Look at these charts:

 

this red  projection line forecasts two full cycles:

 

 

while this projection line forecasts five full cycles:

 

 

In this example correlation 10-15% on five full cycles statistically is much more significant than 80% correlation with first example in this article with Bradley siderograph. It means that the black Honda is already making correct turns and we are practically sure about final destination.

 

Let's look at the projection line like this

 

 

Visually it looks impressive: it forecasts five local turning points, and the correlation will be high here (70-80%). However, I would not recommend to trust these digits too much as this projection line forecasts 4 years cycle while analyzed interval covers only one full cycle.

IMHO in this situation visual analysis is better solution here than formal statistical criteria. Your eyes are a very sensitive instrument, it can recognize patterns that sometimes practically impossible to recognize using formal methods. You can simply rate coincidence using a scale like this:

AAA - excellent coinsidence

AA - good

A- not bad etc.

All my life I have dealt with digits and I tell you: "Never trust too much to digits with high % etc. unless you fully understand how these digits were calculated. Common sense always should be with you".

 

Another problem with correlation coefficient is caused by irregularity of financial data. Correlation works good when we work with normally distributed data, and this is not about finance.

Look at another analogy that sends us to 1838 year:

 

 

 

These charts correlate with accuracy 84%. Does it mean that with accuracy of 84% we are entering into 1838 year? No, of course. At this point I highly recommend to be very cautious here: the big correlation (84%) and a real similarity between these charts usually impress the public but has no big statistical significance. In this case I recommend going deeper into details to better understand what was going on there. Let's do it together. 

 

Firstly the high correlation de facto represents  the analogy between two big movements  within 7 years interval: 120% growth of 1830-1837 and 180% growth of 2009-2015:

 

 

 

You can check that this movement is big enough but still not extreme: between 1994-1999 it was 220% growth, 1982-1987 it was 270%, before Great Depression 1922-1929 400% !!! growth.

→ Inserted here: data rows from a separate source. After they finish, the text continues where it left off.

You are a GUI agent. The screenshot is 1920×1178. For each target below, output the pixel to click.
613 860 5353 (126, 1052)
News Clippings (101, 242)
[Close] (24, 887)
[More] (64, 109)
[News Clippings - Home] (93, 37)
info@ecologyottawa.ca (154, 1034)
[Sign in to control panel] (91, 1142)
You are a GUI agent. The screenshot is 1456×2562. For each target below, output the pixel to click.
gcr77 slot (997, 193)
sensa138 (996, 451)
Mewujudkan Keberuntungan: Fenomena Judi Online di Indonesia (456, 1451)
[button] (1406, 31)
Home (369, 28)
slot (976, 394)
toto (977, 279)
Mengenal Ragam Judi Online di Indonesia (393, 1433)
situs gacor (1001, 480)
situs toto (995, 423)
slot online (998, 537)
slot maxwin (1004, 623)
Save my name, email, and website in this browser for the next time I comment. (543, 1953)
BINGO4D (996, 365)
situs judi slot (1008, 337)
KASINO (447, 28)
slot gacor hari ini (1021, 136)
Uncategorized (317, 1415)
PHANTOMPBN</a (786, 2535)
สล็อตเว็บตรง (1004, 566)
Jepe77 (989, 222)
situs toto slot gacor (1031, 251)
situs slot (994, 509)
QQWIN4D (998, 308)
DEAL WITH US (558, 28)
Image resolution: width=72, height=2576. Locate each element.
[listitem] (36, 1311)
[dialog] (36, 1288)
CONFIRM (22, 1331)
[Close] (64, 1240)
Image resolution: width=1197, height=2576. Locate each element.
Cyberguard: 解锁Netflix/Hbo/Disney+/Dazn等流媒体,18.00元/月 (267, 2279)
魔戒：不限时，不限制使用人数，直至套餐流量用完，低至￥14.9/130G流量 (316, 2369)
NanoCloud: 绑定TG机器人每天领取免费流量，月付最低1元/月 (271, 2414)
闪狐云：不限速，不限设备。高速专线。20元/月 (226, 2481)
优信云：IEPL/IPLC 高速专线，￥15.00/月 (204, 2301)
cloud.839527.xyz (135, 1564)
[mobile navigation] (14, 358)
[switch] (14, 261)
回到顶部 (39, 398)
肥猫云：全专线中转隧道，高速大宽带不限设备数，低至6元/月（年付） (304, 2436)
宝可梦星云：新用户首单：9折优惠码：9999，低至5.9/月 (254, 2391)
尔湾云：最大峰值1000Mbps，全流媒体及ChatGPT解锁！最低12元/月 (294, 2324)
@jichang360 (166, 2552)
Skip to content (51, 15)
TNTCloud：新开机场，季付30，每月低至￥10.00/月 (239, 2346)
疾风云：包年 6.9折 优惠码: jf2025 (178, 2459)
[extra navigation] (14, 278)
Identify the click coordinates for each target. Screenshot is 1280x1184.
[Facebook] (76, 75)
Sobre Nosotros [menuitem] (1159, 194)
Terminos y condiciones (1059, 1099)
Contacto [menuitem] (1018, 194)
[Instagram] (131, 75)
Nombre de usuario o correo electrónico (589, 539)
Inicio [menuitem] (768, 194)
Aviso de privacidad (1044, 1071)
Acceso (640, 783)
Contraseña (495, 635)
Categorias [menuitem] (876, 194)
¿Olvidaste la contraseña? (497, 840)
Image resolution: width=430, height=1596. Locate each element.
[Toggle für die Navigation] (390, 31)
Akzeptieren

Maybe some economical theories are more interesting here than searching for analogies. I personally track Shiller S/P index to figure out where we are now.

This is screenshot from Robert J. Shiller Nobel Prize lecture "Speculative Asset Prices":

 

 

You see two smoothed curves there together with S&P500 price chart (logarithm scale). These two curves represent dividend model, i.e. they calculate subsequent average dividend for each year. This value is deflated to US Consumer Price Index. Obviously the stock market (S&P500) should oscillate around this index; also when the stock market is significantly higher than this index, we have overpriced stock market.

This article has been written by R. Shiller in 2013, the adjusted value for S&P500 at that moment was in the range from 1494 to 1802. This is the price that reflects S&P500 value for real dividends for this year. Now (January 29, 2016) S&P500 is 1940 so we are not far from upper level of the "equilibrium" price. To track this index, you can use Shiller P/E ratio, here it is (from website http://www.gurufocus.com/shiller-PE.php):

 

The unknown question here is: should we use 10 year dividend growth or 30 years as a guide for the future? Accordingly we have two possible averaged values for Shiller P/E, you see: red horizontal line  24.1 based on the last 10 years and blue 16.7 level based on the last 30 years. In the first case (last 10 years) S&P500 is around equilibrium point now, while in the second case (last 30 years) S&P500 is still overpriced for about 40%.  BTW, similar way works Warren Buffet index that shows market cap divided by US GDP.